Your goal
Could you reproduce, word for word, the data below from the line containing "Where should I" through the line containing "tap(162, 612)", including both of those lines and nothing else?

Input
********************
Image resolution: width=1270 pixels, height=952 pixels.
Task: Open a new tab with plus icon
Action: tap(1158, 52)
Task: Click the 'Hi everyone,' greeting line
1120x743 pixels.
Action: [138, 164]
********************
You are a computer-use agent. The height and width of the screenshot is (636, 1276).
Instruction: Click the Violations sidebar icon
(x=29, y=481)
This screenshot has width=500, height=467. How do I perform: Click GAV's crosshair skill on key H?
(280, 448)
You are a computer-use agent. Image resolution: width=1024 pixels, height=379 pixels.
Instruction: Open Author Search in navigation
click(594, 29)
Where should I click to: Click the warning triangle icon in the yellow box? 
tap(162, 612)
********************
Expected output
Where should I click to: Click the warning triangle icon in the yellow box? 
tap(162, 612)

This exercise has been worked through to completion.